Brushy_Bill wrote:There has been many hubs repaired using Bob's method, as long as the tolerances are not too large.

in 41 years of toolmaking, squeezing a bearing race is simply asking for trouble.
That race was probably manufactured to a roundness tolerance of 0.00045-0.0005 inch.
yes, half a thou.

If it is a steel hub, peening the bore with a center punch in equally spaced spots in two or three rows
can possibly hold it in place.
If it is a cast iron hub, the areas raised with the punch will simply break off as the race is pressed in due
the the brittleness of cast.

Locktite 609 is made specifically for this purpose. It can take heat to 300 degrees F.
can fill gaps to 0.010 which is huge for a bearing race. Personally, would not consider using one
that oversize.
I have used this stuff in machinery repair with great success.
Of course, this is just one man's opinion.

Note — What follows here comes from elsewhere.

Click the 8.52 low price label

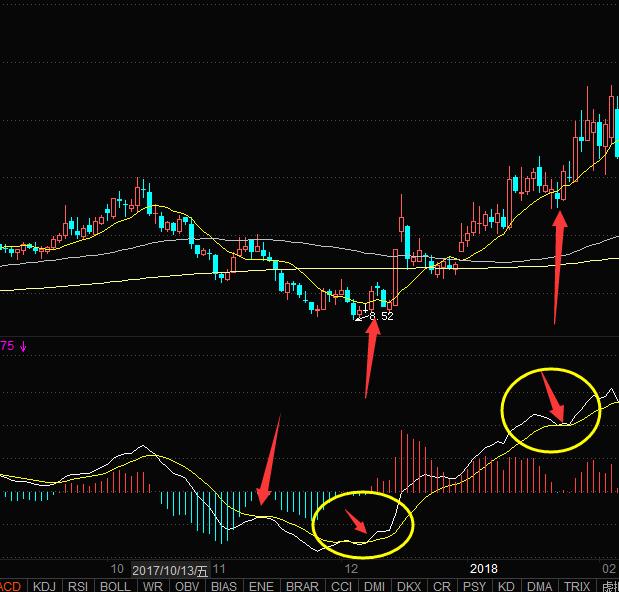point(381,316)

https://www.pegasusautoracing.com/productdetails.asp?RecID=7415

Image

I have many years in mechanical maintenance and this^ is the best answer, assuming that the bearing is correct for the application. If the hub is worn the best solution is replacement. If just slightly loose the 609.

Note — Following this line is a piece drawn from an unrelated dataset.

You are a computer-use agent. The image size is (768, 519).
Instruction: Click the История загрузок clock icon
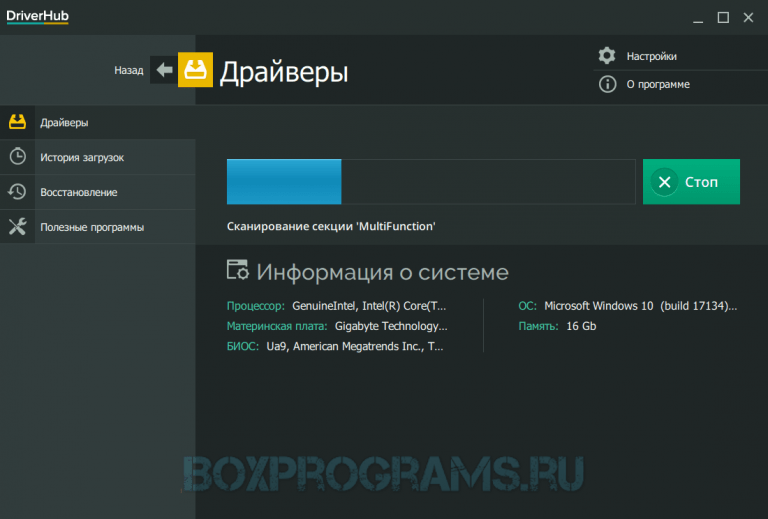tap(17, 157)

Absolutely true about cast iron, staking there is a "miss".

Be aware, when cleaning out your hubs during a bearing swap, if you go in there with sand paper, a greenie abrasive pad, or even aggressive wire brushing trying to get them all cleaned up nice prior to installing new bearings you can easily alter the bearing fit. It may not look like you have taken any metal away but the machining process leaves spiral tool marks with highs and lows. On a crudely machined part they may not have gone for a very fine finish (it takes longer to produce), so the highs are fewer and farther in between. These high points are easy to swipe away and you can quickly go from a nice drive fit to loose. Best just to clean with solvent and a plastic bristle brush, wipe with shop towel. If there is a particularly stubborn bit of crud, try to scrape it out with the tip of a plastic zip tie. I keep a piece of brass brazing rod with a dull chisel tip ground into the hook end and a T-handle shape bent into the other end; I use it for scrapping small bits of crud off of this kind of thing (and as an o-ring pick); the plastic and brass won't scratch the iron or steel like a steel pick will.